*What you will do:*
According to the passage on crop pests, why may annual crop rotation fail to give complete protection from Diabrotica?

*Text shown:*
Certain plant pests particularly Colepteran insects and those insects of the genus Diabrotica cause tremendous damage to crop plants. In the past and currently, chemical fumigation has been used to control such insect damage. Additionally crop rotation practices can control Diabrotica populations. However, excessive use of insecticidal chemicals is not environmentally desirable and the practice of crop rotation may not be feasible for all growers. There is also increasing evidence that annual crop rotation may not provide complete protection from Diabrotica due to the increased prevalence of extended diapause in some Diabrotica populations. Therefore a means of protecting the plants from such insect damage by a mechanism other than chemical control or crop rotation would be very beneficial.

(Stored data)
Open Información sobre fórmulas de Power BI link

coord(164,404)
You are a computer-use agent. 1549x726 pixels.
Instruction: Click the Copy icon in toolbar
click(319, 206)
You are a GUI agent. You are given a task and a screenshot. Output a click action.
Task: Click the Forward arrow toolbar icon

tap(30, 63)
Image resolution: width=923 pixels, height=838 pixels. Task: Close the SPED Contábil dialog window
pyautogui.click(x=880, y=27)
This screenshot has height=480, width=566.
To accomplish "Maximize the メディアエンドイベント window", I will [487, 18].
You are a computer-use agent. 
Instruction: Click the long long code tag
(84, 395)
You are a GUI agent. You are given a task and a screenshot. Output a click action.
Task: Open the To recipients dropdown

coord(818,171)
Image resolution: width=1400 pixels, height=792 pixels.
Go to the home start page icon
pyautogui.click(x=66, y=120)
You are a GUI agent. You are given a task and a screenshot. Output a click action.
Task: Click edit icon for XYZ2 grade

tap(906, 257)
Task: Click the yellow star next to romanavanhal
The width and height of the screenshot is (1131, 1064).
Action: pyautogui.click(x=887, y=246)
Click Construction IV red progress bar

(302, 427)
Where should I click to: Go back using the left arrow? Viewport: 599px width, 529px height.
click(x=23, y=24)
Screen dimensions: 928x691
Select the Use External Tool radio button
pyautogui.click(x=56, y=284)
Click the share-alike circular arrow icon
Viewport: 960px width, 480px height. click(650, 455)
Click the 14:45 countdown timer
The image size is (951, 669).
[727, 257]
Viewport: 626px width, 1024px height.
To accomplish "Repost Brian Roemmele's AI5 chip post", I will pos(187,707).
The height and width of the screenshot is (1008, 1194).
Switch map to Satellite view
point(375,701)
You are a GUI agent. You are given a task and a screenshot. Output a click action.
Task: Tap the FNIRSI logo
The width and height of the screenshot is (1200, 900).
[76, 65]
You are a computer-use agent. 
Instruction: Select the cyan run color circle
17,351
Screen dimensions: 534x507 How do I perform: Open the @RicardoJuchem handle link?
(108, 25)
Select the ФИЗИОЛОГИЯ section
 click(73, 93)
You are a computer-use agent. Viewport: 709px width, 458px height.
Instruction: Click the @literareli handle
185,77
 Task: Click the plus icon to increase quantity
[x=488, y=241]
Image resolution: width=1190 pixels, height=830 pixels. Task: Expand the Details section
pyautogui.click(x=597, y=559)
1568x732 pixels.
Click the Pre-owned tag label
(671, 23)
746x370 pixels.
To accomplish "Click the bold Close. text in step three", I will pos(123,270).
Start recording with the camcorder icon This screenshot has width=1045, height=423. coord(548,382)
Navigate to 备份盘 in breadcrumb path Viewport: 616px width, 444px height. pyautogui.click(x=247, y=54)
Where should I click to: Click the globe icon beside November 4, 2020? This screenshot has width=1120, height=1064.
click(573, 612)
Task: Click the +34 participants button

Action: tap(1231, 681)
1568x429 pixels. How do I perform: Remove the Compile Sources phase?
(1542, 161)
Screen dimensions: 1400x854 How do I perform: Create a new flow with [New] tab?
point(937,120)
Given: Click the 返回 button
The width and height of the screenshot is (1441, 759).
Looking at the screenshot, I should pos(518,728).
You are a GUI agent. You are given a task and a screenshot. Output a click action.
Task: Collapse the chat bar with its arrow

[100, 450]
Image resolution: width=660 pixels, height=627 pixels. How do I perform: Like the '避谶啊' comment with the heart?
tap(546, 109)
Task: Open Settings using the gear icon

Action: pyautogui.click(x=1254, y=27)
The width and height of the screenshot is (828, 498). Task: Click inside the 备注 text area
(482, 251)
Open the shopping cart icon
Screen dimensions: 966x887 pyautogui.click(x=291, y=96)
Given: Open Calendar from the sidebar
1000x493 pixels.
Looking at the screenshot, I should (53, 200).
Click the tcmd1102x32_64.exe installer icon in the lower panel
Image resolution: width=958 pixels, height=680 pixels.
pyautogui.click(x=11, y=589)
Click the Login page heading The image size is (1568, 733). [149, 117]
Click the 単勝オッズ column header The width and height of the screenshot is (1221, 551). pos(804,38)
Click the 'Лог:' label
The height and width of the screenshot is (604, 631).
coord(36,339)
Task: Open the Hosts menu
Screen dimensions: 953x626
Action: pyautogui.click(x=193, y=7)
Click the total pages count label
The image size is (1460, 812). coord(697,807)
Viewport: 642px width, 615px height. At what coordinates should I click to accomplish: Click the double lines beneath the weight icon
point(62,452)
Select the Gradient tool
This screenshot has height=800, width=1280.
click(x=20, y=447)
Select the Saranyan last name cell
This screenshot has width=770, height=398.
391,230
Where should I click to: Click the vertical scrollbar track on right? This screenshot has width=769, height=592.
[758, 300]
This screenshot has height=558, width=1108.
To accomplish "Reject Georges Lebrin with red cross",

*Expected answer:*
Extended diapause is increasingly prevalent in some Diabrotica populations.